NOTE: In what follows, the quantities in bold are vector quantities.

1. A positively charged particle moves at a velocity v perpendicular to a magnetic field B. If the magnitude of the velocity v is doubled, then the magnitude of the force F acting on the moving charge is
   A) halved
   B) doubled
   C) quadrupled
   D) quartered
   E) not changed

   Solution

   
   The magnitude of the force exerted on the particle is given by
   F = q v B sin(θ)
   = q v B sin(90 °) = q V B
   Let v = 2 V (double)
   The new force new F2 is given by
   F2 = q (2 V) B = 2 (q v B) = 2 F
   F has doubled
   Answer: B

   
   

2. What is the direction of the force acting on a negatively charged particle moving from East to West in a magnetic field directed downward?
   A) directed to the right
   B) directed to the left
   C) directed upward
   D) directed into the page
   E) directed out of the page

   Solution

   Using the right hand rule: index finger in the direction of motion of the particle (East to West), the middle finger in the direction of the magnetic field (downward) which gives a direction for the thumb out of the page but because the particle has a negative charge, the force will be directed into the page.
   Answer: D

   
   

3. A negatively charged particle q enters from the left an area with both an electric field directed downward and a magnetic field of magnitude 6.0×10^-6 T directed into the page (see figure below).

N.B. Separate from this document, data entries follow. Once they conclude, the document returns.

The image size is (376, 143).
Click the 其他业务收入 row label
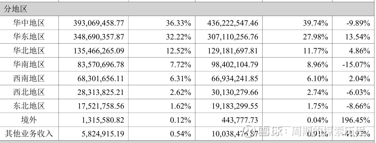(29, 134)
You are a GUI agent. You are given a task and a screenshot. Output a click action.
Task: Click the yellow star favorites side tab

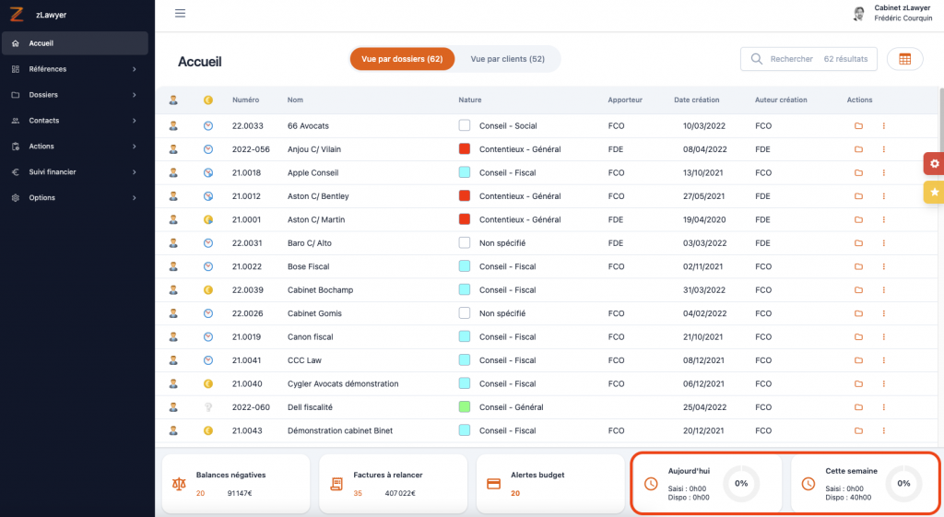(x=934, y=192)
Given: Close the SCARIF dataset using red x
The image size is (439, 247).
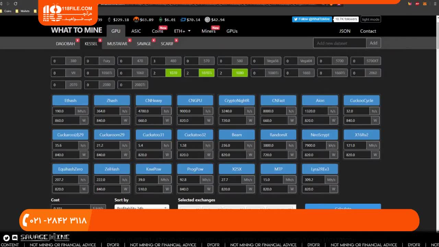Looking at the screenshot, I should click(176, 40).
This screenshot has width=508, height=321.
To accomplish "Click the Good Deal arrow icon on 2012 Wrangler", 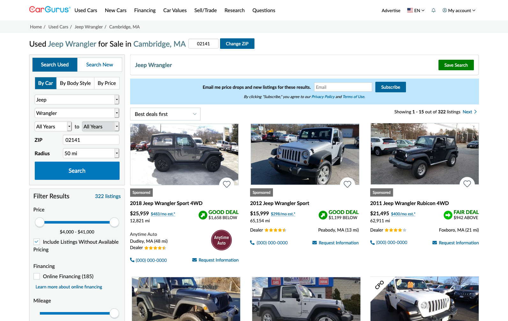I will click(323, 215).
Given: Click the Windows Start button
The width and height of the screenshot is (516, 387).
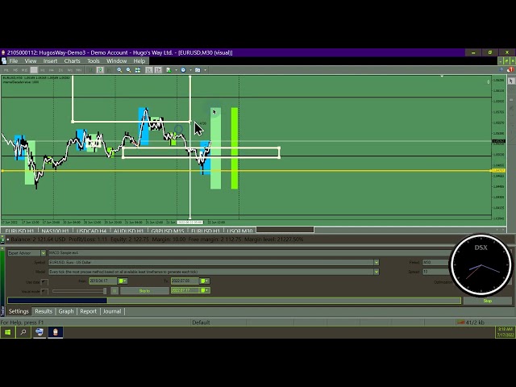Looking at the screenshot, I should click(8, 331).
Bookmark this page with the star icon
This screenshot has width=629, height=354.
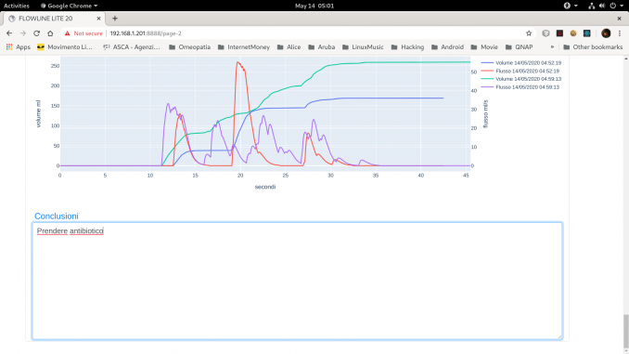529,33
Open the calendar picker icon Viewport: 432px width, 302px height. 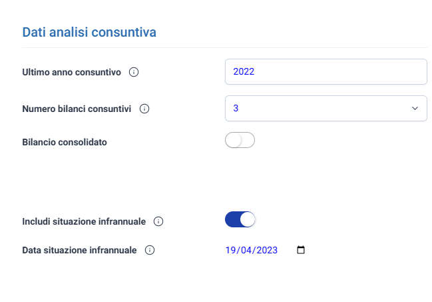point(301,250)
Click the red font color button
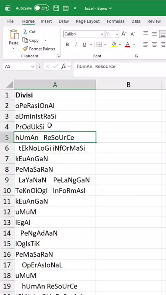 click(128, 45)
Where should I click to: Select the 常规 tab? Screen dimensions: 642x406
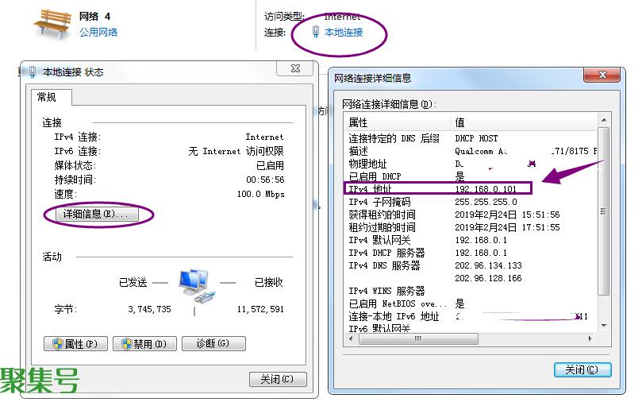point(47,97)
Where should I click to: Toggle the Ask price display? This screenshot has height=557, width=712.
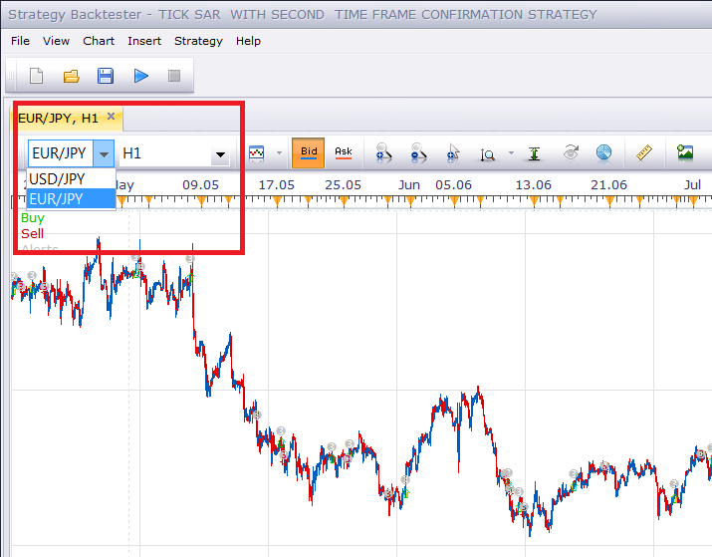(344, 153)
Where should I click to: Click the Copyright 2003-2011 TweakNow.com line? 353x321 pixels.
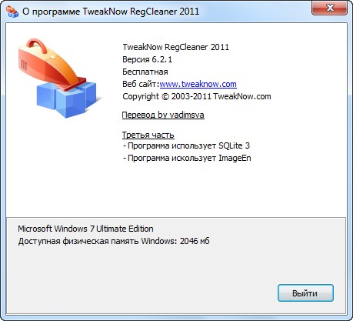point(197,96)
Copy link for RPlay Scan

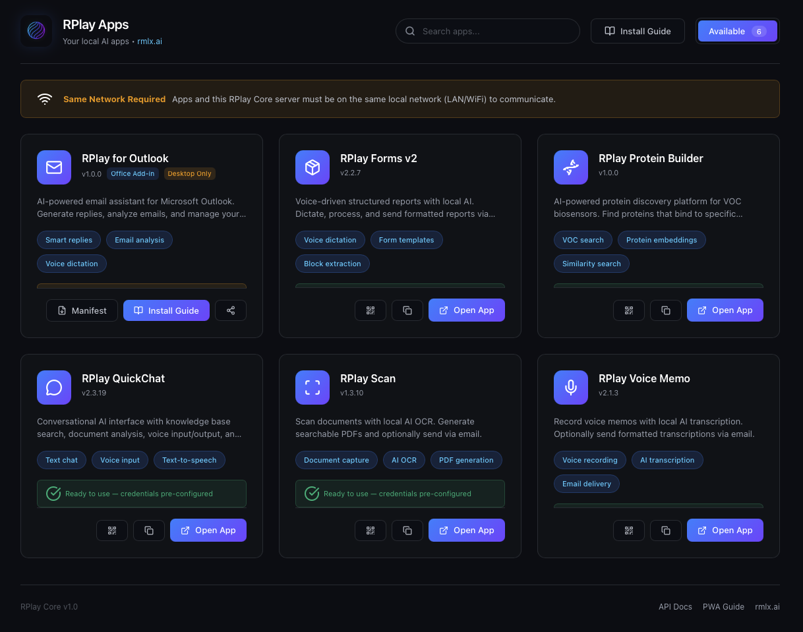(407, 531)
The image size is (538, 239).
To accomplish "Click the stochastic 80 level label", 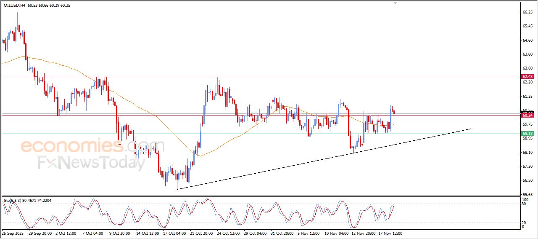I will tap(524, 204).
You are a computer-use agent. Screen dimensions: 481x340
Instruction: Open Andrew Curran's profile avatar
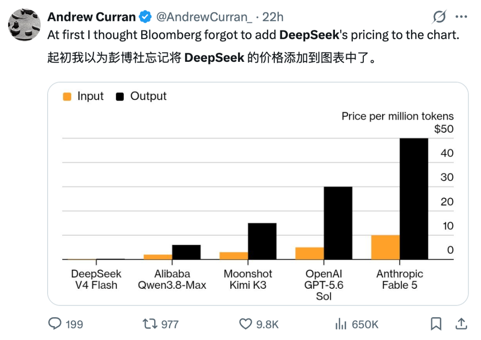coord(24,24)
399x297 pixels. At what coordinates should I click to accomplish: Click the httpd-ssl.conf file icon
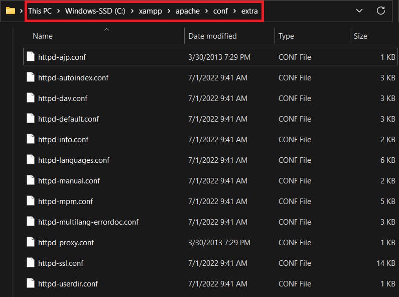click(x=31, y=263)
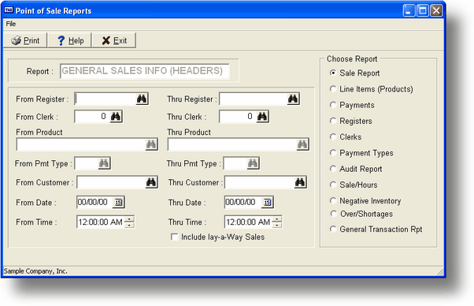Open Thru Customer lookup binoculars
Screen dimensions: 474x306
click(x=300, y=182)
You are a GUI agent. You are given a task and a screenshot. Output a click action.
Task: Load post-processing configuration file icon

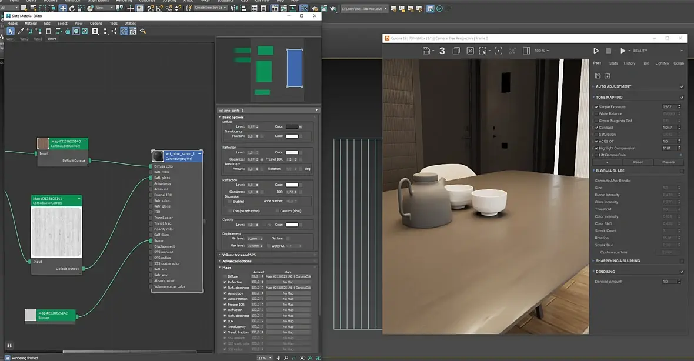pos(607,76)
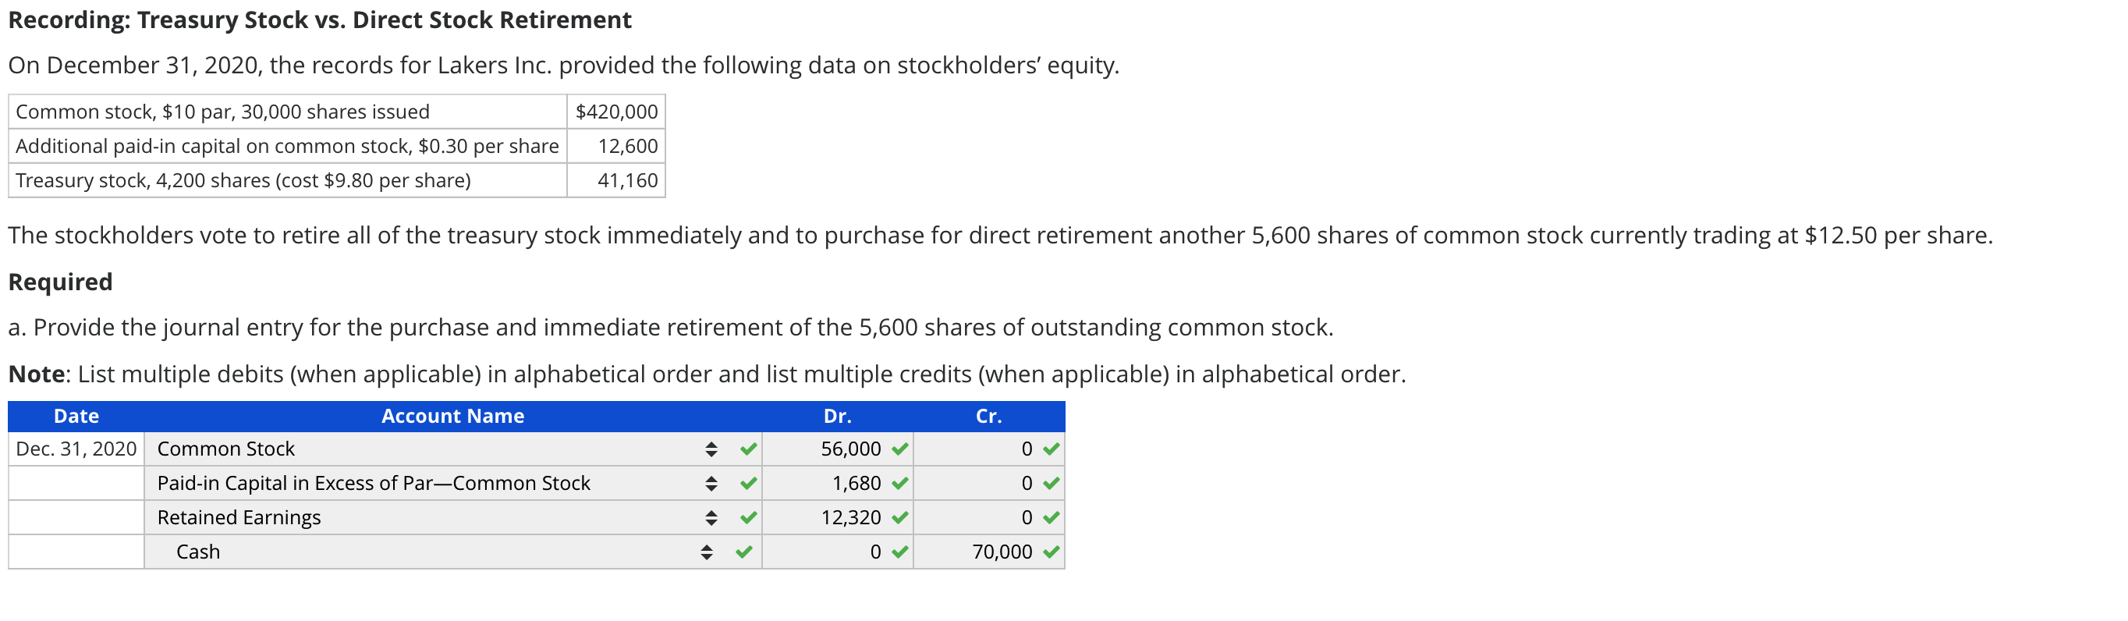Click the Dec. 31, 2020 date cell
This screenshot has height=621, width=2128.
pyautogui.click(x=75, y=448)
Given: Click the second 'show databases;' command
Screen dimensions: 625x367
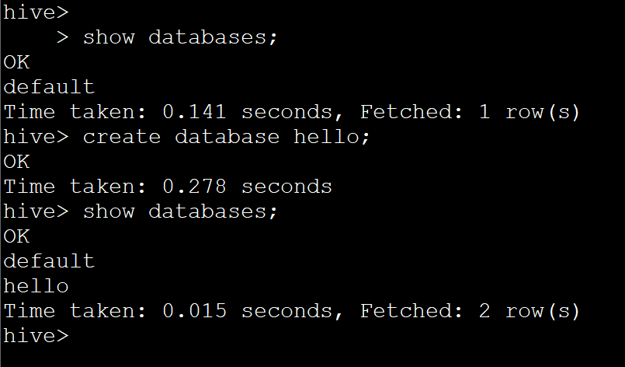Looking at the screenshot, I should pyautogui.click(x=179, y=211).
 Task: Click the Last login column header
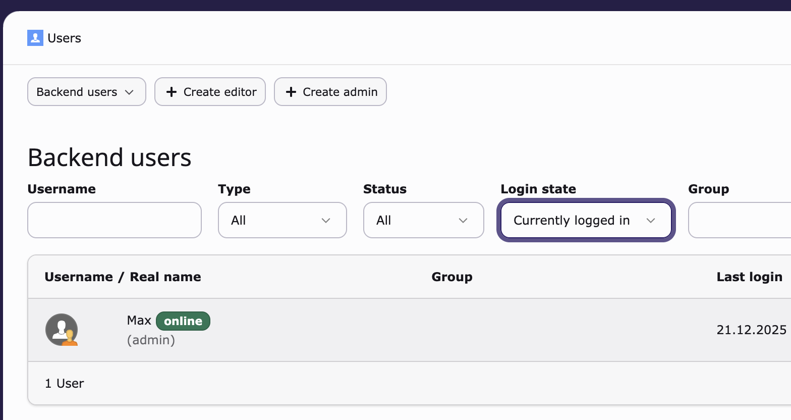[x=749, y=277]
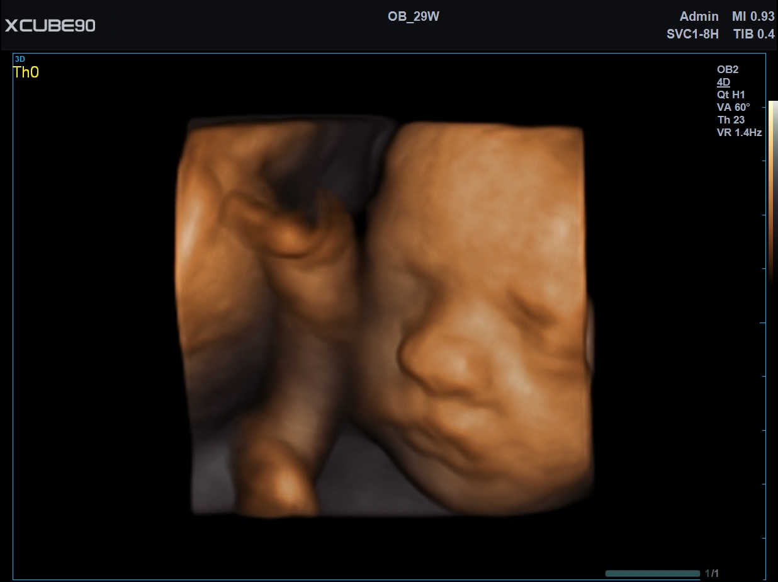
Task: Click the Th 23 threshold value
Action: coord(731,120)
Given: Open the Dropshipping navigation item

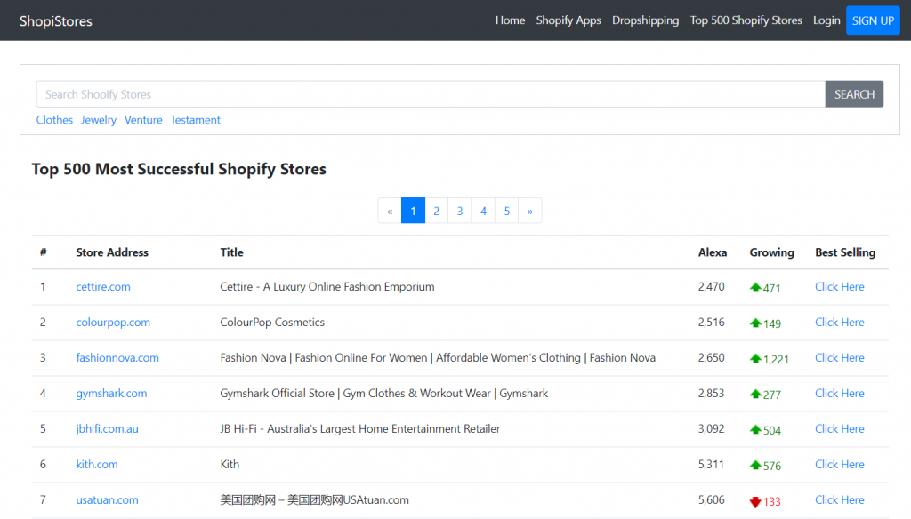Looking at the screenshot, I should tap(645, 20).
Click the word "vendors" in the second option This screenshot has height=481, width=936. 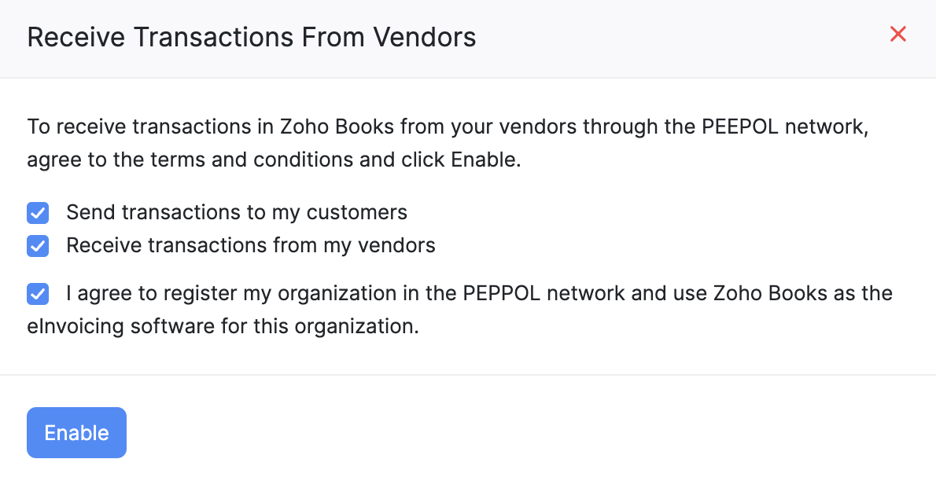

What must be the magnitude of the electric field so that the particle is not deflected if the magnitude of its velocity is 2.0×10⁵ cm/s?
   
   A) 1.2 v/m
   
   B) 3.3 × 10^-11 v/m
   
   C) 1.2 × 10^-2 v/m
   
   D) 3.3 × 10¹⁰ v/m
   
   E) 120 v/m

   Solution

   On entering the area with the electric and magnetic fields, two forces are exerted on the particle. One due to the electric field and is given by q E and the second one due the magnetic field and is given by q v B, where q is the charge of the particle, E is the magnitude of the electric field, v is the magnitude of the velocity and B is the magnitude of the magnetic field.
   The force due to the electric field is directed upward because it is given by q E where E is a vector and the charge q is negative.
   The force due to the magnetic field is directed downward; using the right hand rule : index directed along the direction of motion left to right, the middle finger directed along the magnetic field into the page and the thumb will points upward but because the charge is negative, the force due to the magnetic field will be directed downward.
   The particle will not be deflected if the two forces have equal magnitudes since they have opposite directions. Hence
   q E = q v B
   E = v B = 2.0×10⁵ cm/s × 6.0×10^-6 T
   = 2.0×10² m/s × 6.0×10^-6 T
   = 1.2 × 10^-2 v/m
   Answer: C

   
   

4. Which of the following diagrams represents the directions of the forces acting on the two wires with current I flowing in the same direction as shown below?
   
   Solution

   
   First we determine the direction of the field produced by the lower wire using the right hand rule: grasp the wire with the thumb in the direction of the current and curl the fingers around the wire which gives the direction of the magnetic field produced as shown below. Above the wire the field is directed out of the page and below the wire, the field is directed into the page.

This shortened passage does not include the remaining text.